- [What needs to be done] Show every line of the listing below that contains the word "pixels", copying each such line in full.

- [Available data]
■ ■ ■
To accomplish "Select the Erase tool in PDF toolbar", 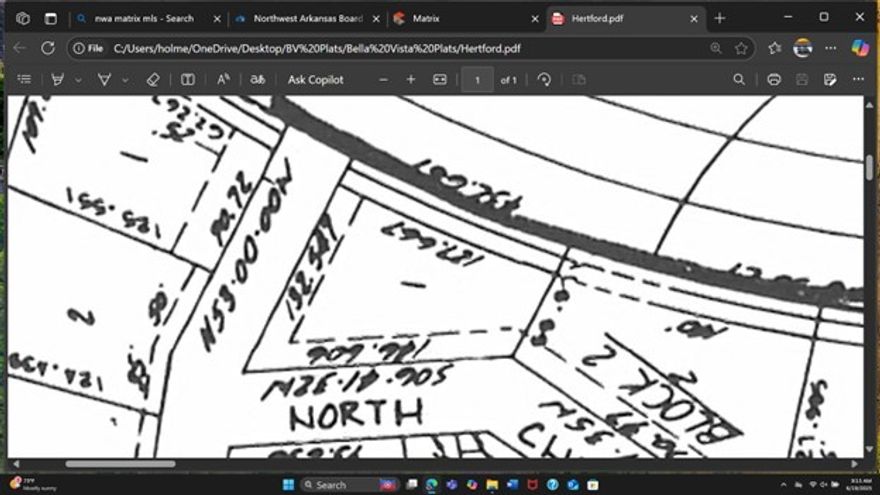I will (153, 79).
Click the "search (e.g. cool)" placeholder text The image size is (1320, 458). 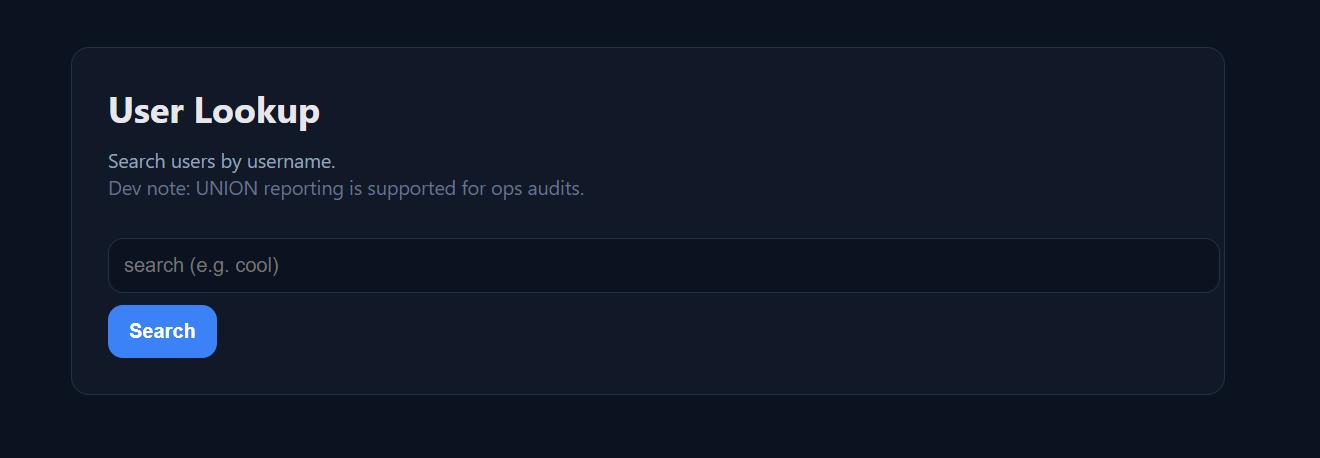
■ ■ ■
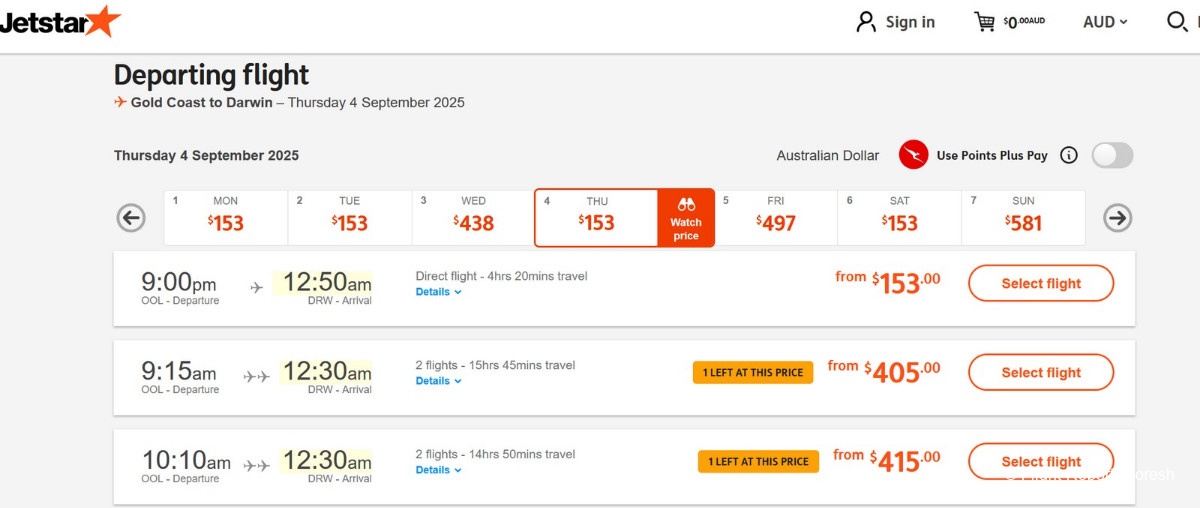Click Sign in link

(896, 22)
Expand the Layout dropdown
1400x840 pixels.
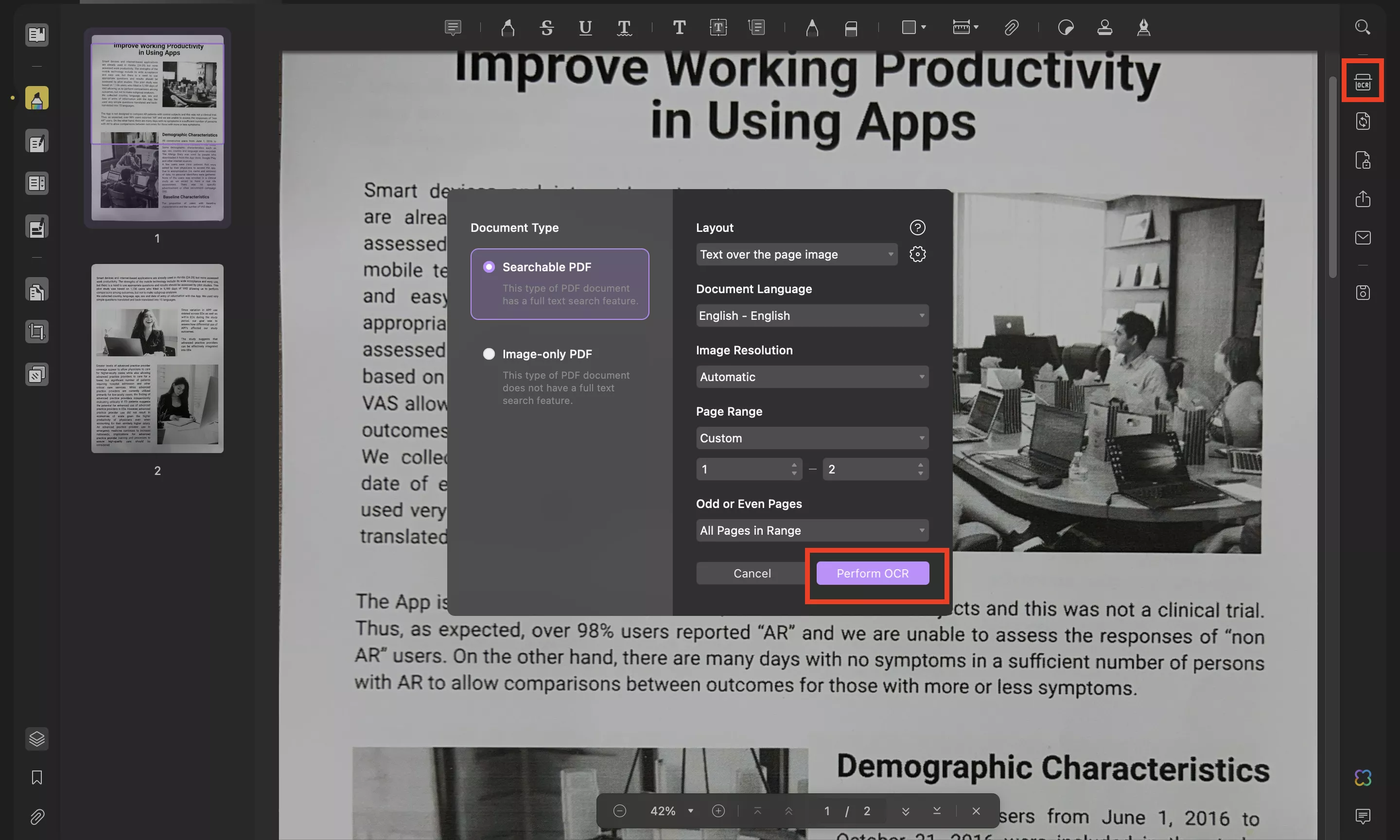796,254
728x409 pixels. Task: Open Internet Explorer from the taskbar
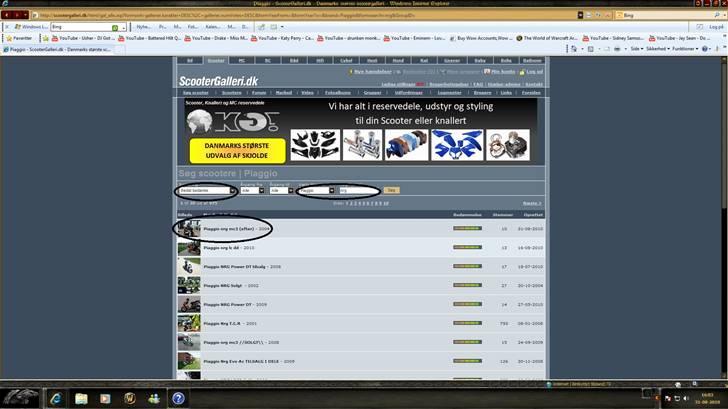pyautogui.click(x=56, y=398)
■ ■ ■
- [Reply to the exercise]
1400x840 pixels.
728x409 pixels. Task: Open Internet Explorer from the taskbar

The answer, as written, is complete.